**THE TASK**.
Copy nothing but the lines below running from the line containing "Given: Click the" through the line containing "1456x839 pixels.", both end lines included.

[DATA FOR ANALYSIS — start]

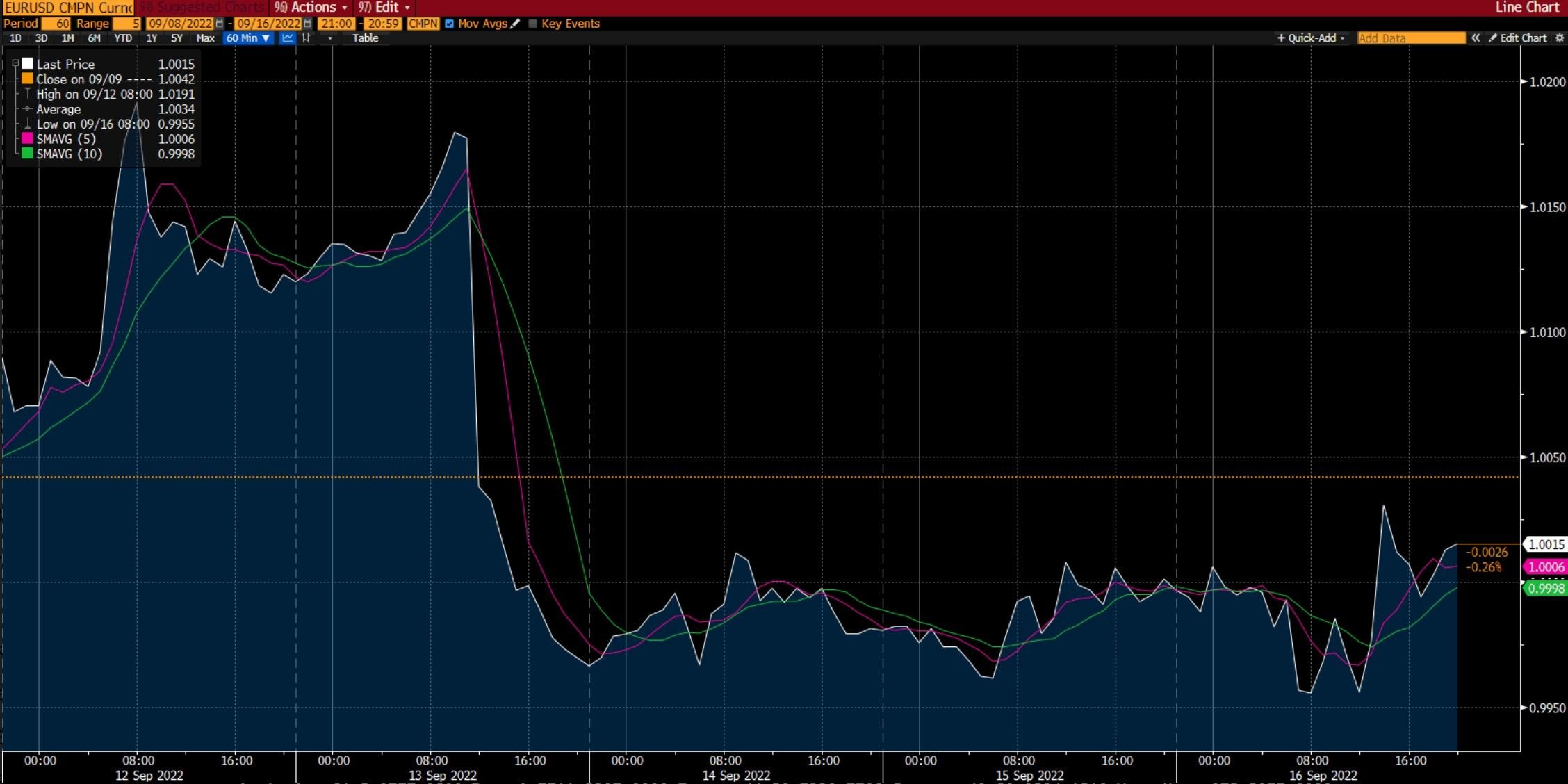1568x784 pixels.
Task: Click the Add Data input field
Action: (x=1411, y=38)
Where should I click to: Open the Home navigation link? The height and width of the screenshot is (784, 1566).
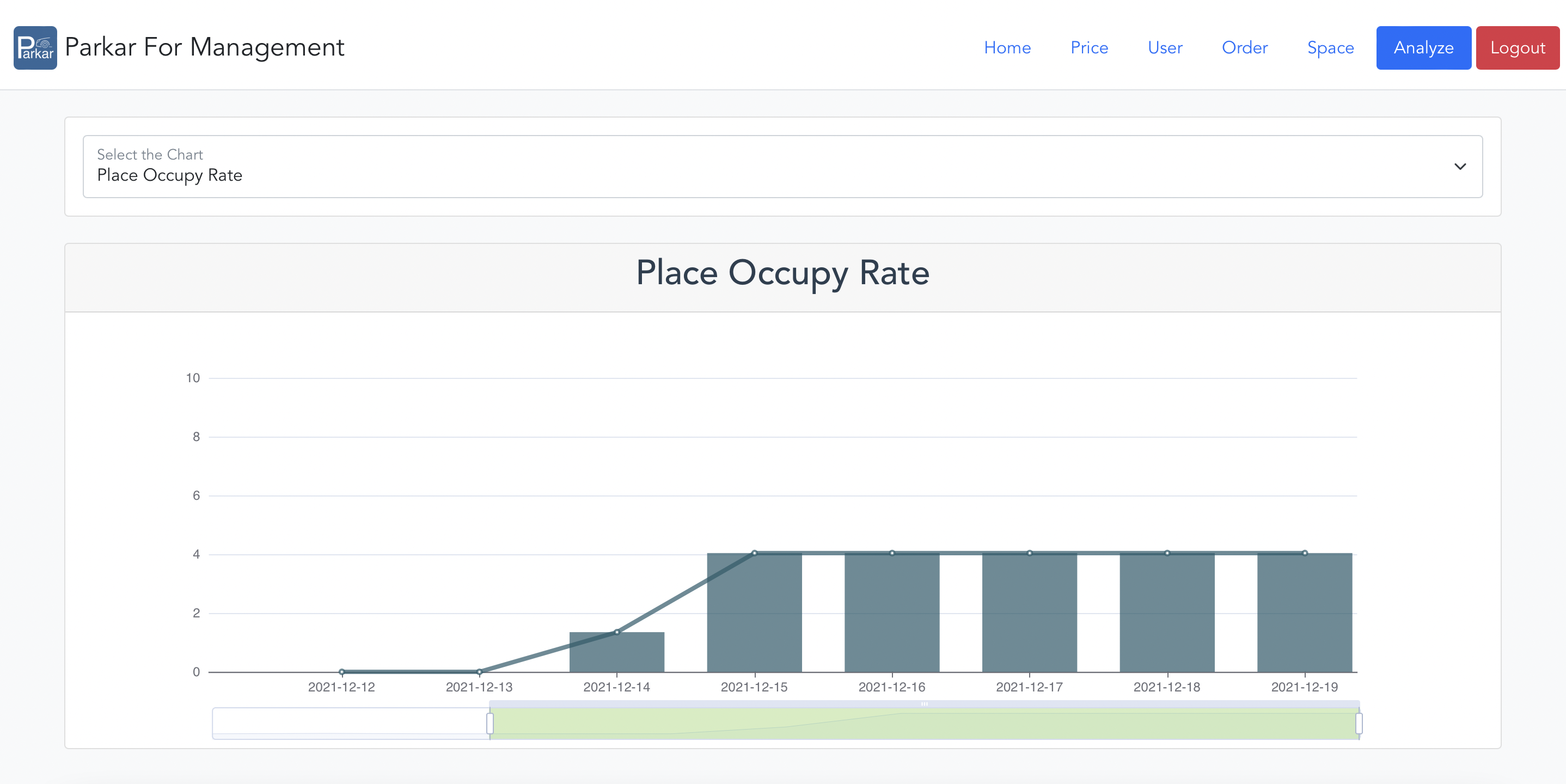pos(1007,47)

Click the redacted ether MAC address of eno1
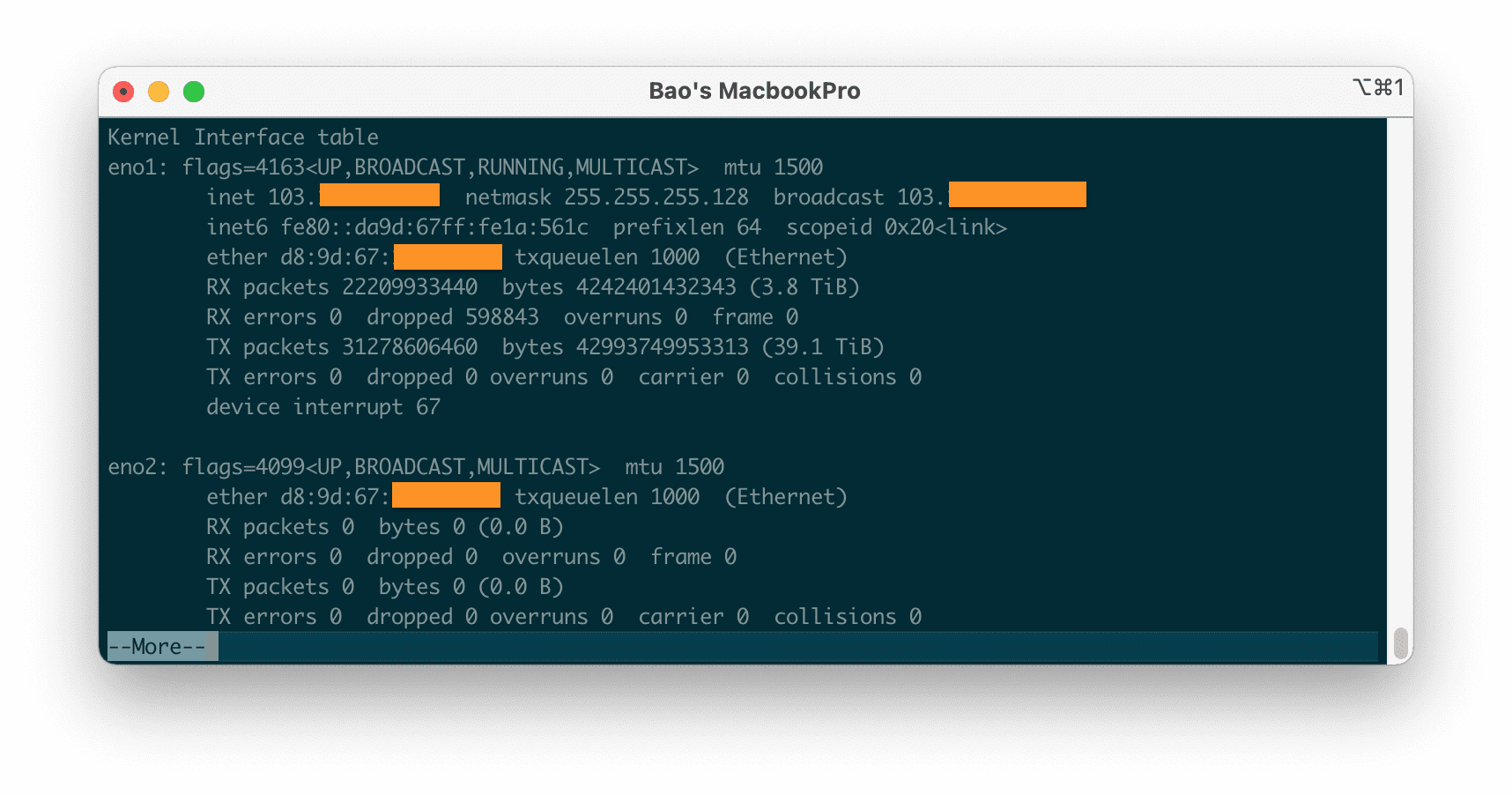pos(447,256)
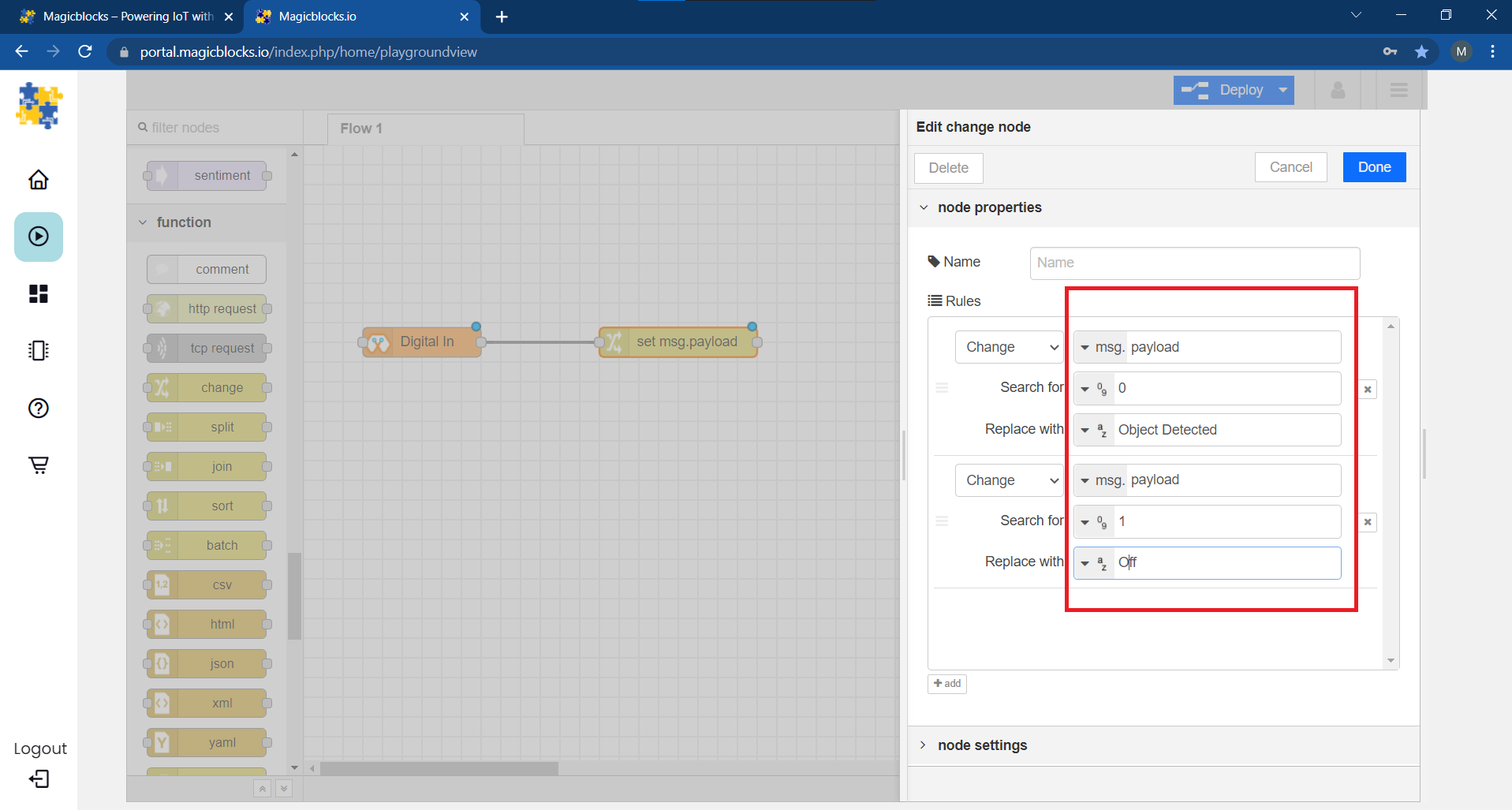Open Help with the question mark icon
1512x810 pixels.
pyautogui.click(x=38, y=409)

[DATA FOR ANALYSIS — finish]
[DATA FOR ANALYSIS — start]

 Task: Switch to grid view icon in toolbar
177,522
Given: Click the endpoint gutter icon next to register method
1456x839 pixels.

[DATA FOR ANALYSIS — finish]

**SOLUTION TO THIS EXERCISE**.
Given: Click the endpoint gutter icon next to register method
1456x839 pixels.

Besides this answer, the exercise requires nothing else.